Marchan introduced the term "atherosclerosis" to describe the link between fatty degeneration and arteriosclerosis. This process affects medium and large arteries and is characterized by sub intimal, patchy intramural thickening that invades the arterial lumen. Any vascular bed can be affected by this process. The etiology, treatment, and clinical significance of atherosclerosis vary from vascular bed to bed. The earliest visible lesion of atherosclerosis is the fatty streak, which results from the accumulation of lipid-containing foam cells in the intima layer of the artery. Over time, fatty streak develops into fibrotic plaques that are characteristic of established atherosclerosis. Ultimately, lesions can develop to contain large amounts of lipids. When it becomes unstable, exposure of the upper endothelium or rupture of plaque can lead to thrombotic obstruction of the upper artery [2]. Atherosclerosis lesions are composed of three main components. The first is the cellular component, which is mainly composed of smooth muscle cells and macrophages. The second component is the connective tissue matrix and extracellular lipids. The third component is the intracellular lipid, which accumulates in macrophages and thereby converts them into foam cells. Atherosclerotic injuries create as a result of incendiary boosts, consequent discharge of different cytokines, expansion of smooth muscle cells, blend of connective tissue lattice, and collection of macrophages and lipids. In its early stages, the process of atherosclerosis is characterized by impaired endothelial function.

Atherosclerosis can be initiated when endothelial cells overexpress adhesion molecules in response to turbulence in an environment of unfavorable serum lipid profiles. Animals fed an atherosclerotic diet rapidly overexpress vascular cell adhesion molecule 1 (VCAM1). Li3 showed that expression of VCAM1 on the surface of the endothelium was an early necessary step in the pathogenesis of atherosclerosis. Increased cell adhesion and associated endothelial dysfunction then "stage" inflammatory cell recruitment, cytokine release, and lipid recruitment to atherosclerotic plaques. It is now generally accepted that the early stages of onset of atherothrombosis are primarily mediated by the inflammatory cascade. Expression of 4VCAM1 increases the recruitment of monocytes and T cells to the site of endothelial injury. Subsequent release of monocytic chemotactic protein 1 (MCP1) by leukocytes amplifies the inflammatory cascade by mobilizing additional leukocytes, activating inner leukocytes, and causing smooth muscle cell recruitment and proliferation [3].

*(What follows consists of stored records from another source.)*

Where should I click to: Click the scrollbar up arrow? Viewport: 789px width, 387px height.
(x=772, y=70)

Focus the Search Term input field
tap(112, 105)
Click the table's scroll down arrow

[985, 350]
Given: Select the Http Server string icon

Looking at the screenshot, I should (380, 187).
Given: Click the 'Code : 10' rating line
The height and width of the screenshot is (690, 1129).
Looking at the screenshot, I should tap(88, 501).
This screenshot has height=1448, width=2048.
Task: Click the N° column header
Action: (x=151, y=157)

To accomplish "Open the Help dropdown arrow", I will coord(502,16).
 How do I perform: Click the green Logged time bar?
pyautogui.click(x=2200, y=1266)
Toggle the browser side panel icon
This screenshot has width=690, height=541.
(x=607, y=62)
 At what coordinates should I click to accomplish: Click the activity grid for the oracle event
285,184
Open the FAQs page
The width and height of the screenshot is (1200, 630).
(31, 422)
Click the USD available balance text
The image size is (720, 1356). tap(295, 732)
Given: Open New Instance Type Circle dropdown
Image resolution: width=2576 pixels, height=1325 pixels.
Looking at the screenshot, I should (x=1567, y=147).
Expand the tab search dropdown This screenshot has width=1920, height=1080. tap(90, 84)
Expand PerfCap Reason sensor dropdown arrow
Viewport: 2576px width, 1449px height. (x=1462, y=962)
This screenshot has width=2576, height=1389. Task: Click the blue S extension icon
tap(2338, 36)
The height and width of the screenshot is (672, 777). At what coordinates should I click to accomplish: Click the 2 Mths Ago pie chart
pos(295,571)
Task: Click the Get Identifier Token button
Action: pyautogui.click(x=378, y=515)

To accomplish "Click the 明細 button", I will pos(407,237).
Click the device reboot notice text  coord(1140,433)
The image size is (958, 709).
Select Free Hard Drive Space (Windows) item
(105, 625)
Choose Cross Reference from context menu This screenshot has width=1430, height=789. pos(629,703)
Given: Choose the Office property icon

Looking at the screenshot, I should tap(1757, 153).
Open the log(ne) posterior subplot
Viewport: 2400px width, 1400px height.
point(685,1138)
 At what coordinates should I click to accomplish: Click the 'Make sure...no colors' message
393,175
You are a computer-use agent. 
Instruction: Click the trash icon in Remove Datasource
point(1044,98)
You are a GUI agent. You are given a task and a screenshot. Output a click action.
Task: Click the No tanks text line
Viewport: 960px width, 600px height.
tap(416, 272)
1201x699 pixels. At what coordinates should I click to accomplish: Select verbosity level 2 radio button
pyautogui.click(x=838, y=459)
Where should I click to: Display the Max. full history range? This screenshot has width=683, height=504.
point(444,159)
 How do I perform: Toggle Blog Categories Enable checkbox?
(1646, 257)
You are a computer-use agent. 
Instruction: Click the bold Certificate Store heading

In response to signals generated within the initial plaque, monocytes attach to the endothelium and then travel through the endothelium and basement membrane to degrade the connective tissue matrix of locally activated matrix metalloproteinases (Develop enzymes including MMP). The recruited macrophages release additional cytokines and begin to migrate through the endothelial surface to the tunica media of blood vessels. This process is further enhanced by the local release of monocyte colony stimulating factor (MCSF), which causes monocyte proliferation. Local activation of monocytes causes both cytokine-mediated progression of atherosclerosis and oxidation of low-density lipoprotein [4].